And then second is data. It is proving to be a defensible barrier for a lot of AI-powered businesses.
Virtuous Circle of AI
There’s this concept of a virtuous circle of AI that we see in a lot of products as well. You might build a product. For example, we built a speech recognition system to enable a voice search, which we did at Baidu. The US search companies have done that, too. The speech recognition system, whatever, some product, because it’s a great product, we get a lot of users. The users using the product naturally generate data, and then the data through ML feeds into our product to make the product even better. This becomes a positive feedback. That often means that the biggest and the most successful products, the most successful products, the most successful, the best product, often has the most users. Having the most users usually means you get the most data, and with modern ML, having the most data sometimes, usually, often means you can do the best AI, that’s machine learning. And therefore have an even better product, and this results in a positive feedback loop into your product. And so when we launch new products, we often explicitly plan out how to drive this cycle as well. I’m seeing pretty sophisticated strategies in terms of deciding how to roll out the product, sometimes by geography, sometimes market segment, in order to drive this cycle. Now this concept wasn’t around for a long time, but this is really a much stronger positive feedback loop just recently, because of the following reasons.

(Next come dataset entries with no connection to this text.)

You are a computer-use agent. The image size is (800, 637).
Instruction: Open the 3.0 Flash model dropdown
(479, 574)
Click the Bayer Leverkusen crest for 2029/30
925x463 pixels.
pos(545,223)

Traditional AI algorithms work like that, so there was kind of beyond a certain point, you didn’t need more data. This is data performance. I feel like ten years ago data was valuable, but it created less of a defensive barrier because beyond a certain threshold, the data, it just didn’t really matter. But now the AI works like that, the data is becoming even more important for creating defensible barriers for AI kind of businesses.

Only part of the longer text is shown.